Unravelling in line with the main character, The Dentist actually gets a whole lot of things right before implausibility piles on top of implausibility. The first big plus is the acting from all involved. Bernsen is really very good in the title role and, while he has fun being overly manic now and again, manages to show a person coming totally apart rather than just a cackling boogeyman. Linda Hoffman does okay with her screentime though she makes less impact than the others involved, including Molly Hagan (aka TV’s Molly Hagan going by her impressive list of small-screen credits) as an assistant who senses something going very wrong, Earl Boen as a sweaty IRS inspector, a pre-big time Mark Ruffalo as an agent looking after his model (played by Christa Sauls and featuring in a particularly unsettling scene), Ken Foree as a detective and the likable young Virginya Keehne as a young girl excited to finally be getting her mouth metal removed. It’s Keehne’s character, Sarah, who provides a nominal hero/heroine that you root for, being one of the few in the latter half of the movie actually untainted and “pure”.
The script is okay, but nothing special for most of the time. People appear and disappear as and when it’s convenient so you end up having to decide quite early on whether or not you’ll just go along with the whole thing or pick it apart. I chose the former and dubiously enjoyed every minute.
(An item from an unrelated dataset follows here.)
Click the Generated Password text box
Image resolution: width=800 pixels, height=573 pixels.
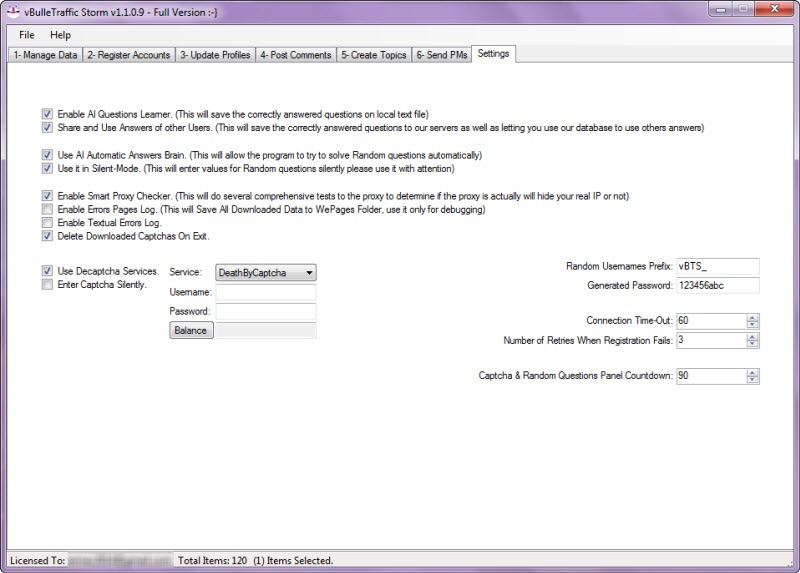(x=717, y=286)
I say dubiously because, quite obviously, this film revels in the fear that many people have (myself included) of the harbingers of pain that dress themselves in white and call themselves dentists. It pretty much works it’s way through everything that will make you wince and turn away from the screen and it does so with the knowledge that you thought it wasn’t going to attempt to show every nasty detail. Think of this scene in Marathon Man and then imagine that going on for almost an entire movie and you have some idea of the level of discomfort that this film can provide. Personally, I think it’s an absolute blast and well worth seeking out if you’re a horror fan.
The Dentist 2 – Proving just how easy it is to escape from confinement and start a completely new life with a new identity, The Dentist 2 follows on almost immediately from the events of The Dentist and sees our Dr. Feinstone becoming Dr. Lawrence Caine in a quiet Midwestern town named Paradise. Coincidentally, not long after he arrives in town it turns out that the place needs a new dentist. When the main tooth doctor dies. Before you can say “swish, rinse and spit” it’s all about to get a lot harder to keep a perfect smile in Paradise as Feinstone/Caine struggles to keep the darker half of his psyche under control.
Following the standards of most sequels, by not being quite as good, The Dentist 2 still does okay thanks to the return of it’s main assets in the shape of director Brian Yuzna and star Corbin Bernsen. Jillian McWhirter is the potential love interest, Linda Hoffman reprises her role from the first movie and Lee Dawson is a dull male who quickly provokes the dentist’s ire. Clint Howard appears in a fun, but very small, role and is the only other easily recognisable face amongst the cast (though a few others should ring a bell, like Jeff Doucette).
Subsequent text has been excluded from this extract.